We have an expectation about life. I have noticed it in myself, and in others. As if we were living according to a mathematical formula, with "x" being effort and "y" being the results, we function as though we live in a linear graph:

x{effort} = y{results}

We believe that if we put in an amount of resources (money, time, effort), we should have a return that is equivalent. If we are living well and wisely, the graph of our lives could be drawn as a neat, straight line leading steadily upwards.

If we have children and we homeschool, we think we just need to adjust the formula. Maybe with three kids, we have to use: 3x = y. We need more effort, because of the children, but we still expect direct and predictable results from our efforts. And if we are lucky, we might even enjoy benefits that are greater than our initial investment. As the saying goes, we reap what we sow.
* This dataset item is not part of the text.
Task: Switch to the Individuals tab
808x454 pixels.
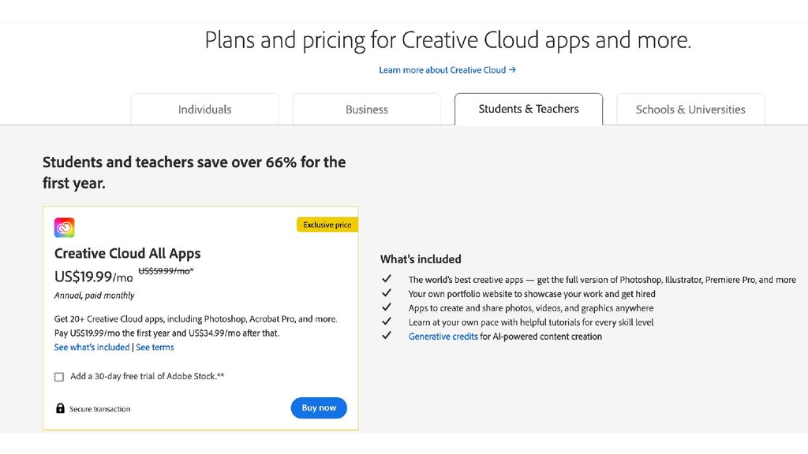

This is what we tend to expect when we invest in the stock market, when we buy a product or a home, and when we work on a job. We believe that success is largely a predictable and controllable event. Self-help books encourage us to think this way, too, as they show us what to do for the results we want.
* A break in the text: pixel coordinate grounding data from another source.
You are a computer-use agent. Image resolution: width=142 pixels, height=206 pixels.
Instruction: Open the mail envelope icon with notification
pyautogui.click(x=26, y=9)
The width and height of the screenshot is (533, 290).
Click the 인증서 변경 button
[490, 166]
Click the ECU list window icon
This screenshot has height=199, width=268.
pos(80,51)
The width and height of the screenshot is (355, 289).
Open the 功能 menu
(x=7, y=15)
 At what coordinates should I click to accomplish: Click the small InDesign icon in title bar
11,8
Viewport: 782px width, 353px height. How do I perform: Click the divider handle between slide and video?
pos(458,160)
When we look backwards over history, we view history in this way. We see historical events as the logical accumulation of investments and choices made by people prior to them. In retrospect, the events seem likely and probable. Another linear graph. Another straight line.

The problem is, that's not the world we find ourselves in. The greatest historical events seemed highly improbable, even impossible to the people who lived them. They were completely unexpected. Think of the fall of Rome. Nobody, and I mean nobody, expected it to disappear. The idea that barbarian hordes would erode its boundaries and bring it down was utterly insensible. And who thought that a group of rough fishermen with an itinerant preacher (who was crucified for creating a disturbance) were the most significant people in the Roman Empire? Even more, that their ideas would become the most important of all in the history of our planet and their writings the most widely read of any books? The very idea would have been insane.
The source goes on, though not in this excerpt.